Task to carry out: Each record listed below is to be output exactly as written.

Dataset excerpts:
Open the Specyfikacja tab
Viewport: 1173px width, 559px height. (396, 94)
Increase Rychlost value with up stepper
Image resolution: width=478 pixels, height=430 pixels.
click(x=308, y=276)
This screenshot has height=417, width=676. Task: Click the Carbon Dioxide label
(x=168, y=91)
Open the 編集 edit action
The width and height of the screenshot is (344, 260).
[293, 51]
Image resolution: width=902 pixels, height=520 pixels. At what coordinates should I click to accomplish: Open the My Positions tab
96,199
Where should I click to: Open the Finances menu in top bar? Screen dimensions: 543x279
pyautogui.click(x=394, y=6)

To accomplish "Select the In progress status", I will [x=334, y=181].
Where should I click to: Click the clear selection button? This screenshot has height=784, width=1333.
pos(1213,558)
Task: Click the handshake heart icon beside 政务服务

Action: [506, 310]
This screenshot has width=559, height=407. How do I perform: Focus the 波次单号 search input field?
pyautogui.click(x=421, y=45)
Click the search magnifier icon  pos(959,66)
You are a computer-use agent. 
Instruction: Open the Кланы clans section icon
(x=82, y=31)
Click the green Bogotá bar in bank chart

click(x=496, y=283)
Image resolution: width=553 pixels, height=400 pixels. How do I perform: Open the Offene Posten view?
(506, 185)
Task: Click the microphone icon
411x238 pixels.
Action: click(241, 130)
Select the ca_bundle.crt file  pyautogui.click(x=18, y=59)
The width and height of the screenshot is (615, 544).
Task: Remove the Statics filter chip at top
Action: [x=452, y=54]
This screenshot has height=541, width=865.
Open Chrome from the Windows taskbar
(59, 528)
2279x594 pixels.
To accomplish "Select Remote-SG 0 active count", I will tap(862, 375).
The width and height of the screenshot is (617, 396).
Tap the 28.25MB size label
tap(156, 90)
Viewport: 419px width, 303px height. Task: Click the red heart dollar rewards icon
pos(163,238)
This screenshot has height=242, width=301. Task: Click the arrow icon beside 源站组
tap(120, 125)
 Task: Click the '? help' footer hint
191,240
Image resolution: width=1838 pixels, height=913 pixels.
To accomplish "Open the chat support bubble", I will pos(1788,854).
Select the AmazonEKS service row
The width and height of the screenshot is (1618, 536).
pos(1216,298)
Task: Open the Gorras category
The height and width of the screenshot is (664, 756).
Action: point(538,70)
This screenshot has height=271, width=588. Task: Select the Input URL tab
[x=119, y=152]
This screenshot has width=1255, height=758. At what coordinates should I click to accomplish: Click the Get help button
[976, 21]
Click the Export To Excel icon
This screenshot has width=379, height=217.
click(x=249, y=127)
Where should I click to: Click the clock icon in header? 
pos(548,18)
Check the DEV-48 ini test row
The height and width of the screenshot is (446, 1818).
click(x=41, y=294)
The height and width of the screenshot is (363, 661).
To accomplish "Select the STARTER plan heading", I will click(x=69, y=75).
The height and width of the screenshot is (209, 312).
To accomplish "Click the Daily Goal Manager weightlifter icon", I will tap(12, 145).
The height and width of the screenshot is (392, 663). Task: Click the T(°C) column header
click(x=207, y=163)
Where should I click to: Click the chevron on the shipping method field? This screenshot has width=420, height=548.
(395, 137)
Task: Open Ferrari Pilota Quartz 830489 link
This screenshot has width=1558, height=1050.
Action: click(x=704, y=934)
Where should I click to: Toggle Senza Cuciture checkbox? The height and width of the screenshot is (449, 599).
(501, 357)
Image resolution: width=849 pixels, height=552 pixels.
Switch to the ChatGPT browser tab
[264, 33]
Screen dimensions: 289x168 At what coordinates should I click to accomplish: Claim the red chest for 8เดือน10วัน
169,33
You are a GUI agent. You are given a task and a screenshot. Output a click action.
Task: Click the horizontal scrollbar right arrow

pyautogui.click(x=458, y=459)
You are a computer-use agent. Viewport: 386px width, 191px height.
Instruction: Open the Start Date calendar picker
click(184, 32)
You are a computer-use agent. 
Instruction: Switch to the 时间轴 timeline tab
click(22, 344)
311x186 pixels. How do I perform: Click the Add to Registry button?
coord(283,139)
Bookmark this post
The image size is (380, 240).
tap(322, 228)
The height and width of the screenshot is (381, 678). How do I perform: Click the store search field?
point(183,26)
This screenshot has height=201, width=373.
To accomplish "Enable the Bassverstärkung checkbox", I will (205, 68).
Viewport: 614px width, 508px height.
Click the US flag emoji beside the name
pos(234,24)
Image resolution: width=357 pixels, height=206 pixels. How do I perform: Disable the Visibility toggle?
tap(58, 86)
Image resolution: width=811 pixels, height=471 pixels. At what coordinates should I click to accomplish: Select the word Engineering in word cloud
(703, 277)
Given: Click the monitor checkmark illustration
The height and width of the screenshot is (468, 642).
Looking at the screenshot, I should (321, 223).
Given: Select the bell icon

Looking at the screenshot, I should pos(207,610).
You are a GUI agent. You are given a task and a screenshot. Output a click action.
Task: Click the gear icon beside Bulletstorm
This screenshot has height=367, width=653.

Exercise output:
Open the Specyfikacja tab
Viewport: 1173px width, 559px height. (396, 94)
Increase Rychlost value with up stepper
Image resolution: width=478 pixels, height=430 pixels.
click(x=308, y=276)
This screenshot has height=417, width=676. Task: Click the Carbon Dioxide label
(x=168, y=91)
Open the 編集 edit action
The width and height of the screenshot is (344, 260).
[293, 51]
Image resolution: width=902 pixels, height=520 pixels. At what coordinates should I click to accomplish: Open the My Positions tab
96,199
Where should I click to: Open the Finances menu in top bar? Screen dimensions: 543x279
pyautogui.click(x=394, y=6)

To accomplish "Select the In progress status", I will [x=334, y=181].
Where should I click to: Click the clear selection button? This screenshot has height=784, width=1333.
pos(1213,558)
Task: Click the handshake heart icon beside 政务服务

Action: [506, 310]
This screenshot has width=559, height=407. How do I perform: Focus the 波次单号 search input field?
pyautogui.click(x=421, y=45)
Click the search magnifier icon  pos(959,66)
You are a computer-use agent. 
Instruction: Open the Кланы clans section icon
(x=82, y=31)
Click the green Bogotá bar in bank chart

click(x=496, y=283)
Image resolution: width=553 pixels, height=400 pixels. How do I perform: Open the Offene Posten view?
(506, 185)
Task: Click the microphone icon
411x238 pixels.
Action: click(241, 130)
Select the ca_bundle.crt file  pyautogui.click(x=18, y=59)
The width and height of the screenshot is (615, 544).
Task: Remove the Statics filter chip at top
Action: [x=452, y=54]
This screenshot has height=541, width=865.
Open Chrome from the Windows taskbar
(59, 528)
2279x594 pixels.
To accomplish "Select Remote-SG 0 active count", I will tap(862, 375).
The width and height of the screenshot is (617, 396).
Tap the 28.25MB size label
tap(156, 90)
Viewport: 419px width, 303px height. Task: Click the red heart dollar rewards icon
pos(163,238)
This screenshot has height=242, width=301. Task: Click the arrow icon beside 源站组
tap(120, 125)
 Task: Click the '? help' footer hint
191,240
Image resolution: width=1838 pixels, height=913 pixels.
To accomplish "Open the chat support bubble", I will pos(1788,854).
Select the AmazonEKS service row
The width and height of the screenshot is (1618, 536).
pos(1216,298)
Task: Open the Gorras category
The height and width of the screenshot is (664, 756).
Action: point(538,70)
This screenshot has height=271, width=588. Task: Select the Input URL tab
[x=119, y=152]
This screenshot has width=1255, height=758. At what coordinates should I click to accomplish: Click the Get help button
[976, 21]
Click the Export To Excel icon
This screenshot has width=379, height=217.
click(x=249, y=127)
Where should I click to: Click the clock icon in header? 
pos(548,18)
Check the DEV-48 ini test row
The height and width of the screenshot is (446, 1818).
click(x=41, y=294)
The height and width of the screenshot is (363, 661).
To accomplish "Select the STARTER plan heading", I will click(x=69, y=75).
The height and width of the screenshot is (209, 312).
To accomplish "Click the Daily Goal Manager weightlifter icon", I will tap(12, 145).
The height and width of the screenshot is (392, 663). Task: Click the T(°C) column header
click(x=207, y=163)
Where should I click to: Click the chevron on the shipping method field? This screenshot has width=420, height=548.
(395, 137)
Task: Open Ferrari Pilota Quartz 830489 link
This screenshot has width=1558, height=1050.
Action: click(x=704, y=934)
Where should I click to: Toggle Senza Cuciture checkbox? The height and width of the screenshot is (449, 599).
(501, 357)
Image resolution: width=849 pixels, height=552 pixels.
Switch to the ChatGPT browser tab
[264, 33]
Screen dimensions: 289x168 At what coordinates should I click to accomplish: Claim the red chest for 8เดือน10วัน
169,33
You are a GUI agent. You are given a task and a screenshot. Output a click action.
Task: Click the horizontal scrollbar right arrow

pyautogui.click(x=458, y=459)
You are a computer-use agent. Viewport: 386px width, 191px height.
Instruction: Open the Start Date calendar picker
click(184, 32)
You are a computer-use agent. 
Instruction: Switch to the 时间轴 timeline tab
click(22, 344)
311x186 pixels. How do I perform: Click the Add to Registry button?
coord(283,139)
Bookmark this post
The image size is (380, 240).
tap(322, 228)
The height and width of the screenshot is (381, 678). How do I perform: Click the store search field?
point(183,26)
This screenshot has height=201, width=373.
To accomplish "Enable the Bassverstärkung checkbox", I will (205, 68).
Viewport: 614px width, 508px height.
Click the US flag emoji beside the name
pos(234,24)
Image resolution: width=357 pixels, height=206 pixels. How do I perform: Disable the Visibility toggle?
tap(58, 86)
Image resolution: width=811 pixels, height=471 pixels. At what coordinates should I click to accomplish: Select the word Engineering in word cloud
(703, 277)
Given: Click the monitor checkmark illustration
The height and width of the screenshot is (468, 642).
Looking at the screenshot, I should (321, 223).
Given: Select the bell icon

Looking at the screenshot, I should pos(207,610).
You are a GUI agent. You are given a task and a screenshot. Output a click action.
Task: Click the gear icon beside Bulletstorm
This screenshot has height=367, width=653.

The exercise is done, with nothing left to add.